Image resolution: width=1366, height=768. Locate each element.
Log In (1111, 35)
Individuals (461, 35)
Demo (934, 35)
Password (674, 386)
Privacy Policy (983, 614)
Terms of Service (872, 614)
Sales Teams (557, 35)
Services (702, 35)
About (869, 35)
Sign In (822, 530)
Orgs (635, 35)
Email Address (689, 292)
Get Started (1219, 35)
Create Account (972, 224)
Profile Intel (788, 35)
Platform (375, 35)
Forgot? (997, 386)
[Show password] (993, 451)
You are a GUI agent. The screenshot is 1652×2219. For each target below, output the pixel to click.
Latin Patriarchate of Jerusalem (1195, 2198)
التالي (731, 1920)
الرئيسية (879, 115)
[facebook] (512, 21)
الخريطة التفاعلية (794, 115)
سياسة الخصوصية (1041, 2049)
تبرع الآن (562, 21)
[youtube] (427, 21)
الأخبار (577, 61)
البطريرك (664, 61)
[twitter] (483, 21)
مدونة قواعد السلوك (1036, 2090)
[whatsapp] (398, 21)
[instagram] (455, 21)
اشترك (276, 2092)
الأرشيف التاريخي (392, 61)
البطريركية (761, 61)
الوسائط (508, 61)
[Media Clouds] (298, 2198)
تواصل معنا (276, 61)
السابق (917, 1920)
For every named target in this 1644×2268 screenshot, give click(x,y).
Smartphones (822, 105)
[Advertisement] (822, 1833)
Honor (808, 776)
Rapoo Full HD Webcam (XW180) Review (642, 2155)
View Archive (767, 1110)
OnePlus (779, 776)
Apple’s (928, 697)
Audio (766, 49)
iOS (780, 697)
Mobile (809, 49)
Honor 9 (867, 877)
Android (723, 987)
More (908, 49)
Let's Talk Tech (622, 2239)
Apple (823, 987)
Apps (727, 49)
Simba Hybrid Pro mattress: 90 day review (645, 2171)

## EXERCISE DIRECTIONS
Work through the records above line by line and count those that hold the string "each". Give only the result.

## RESULT OF THIS TASK
2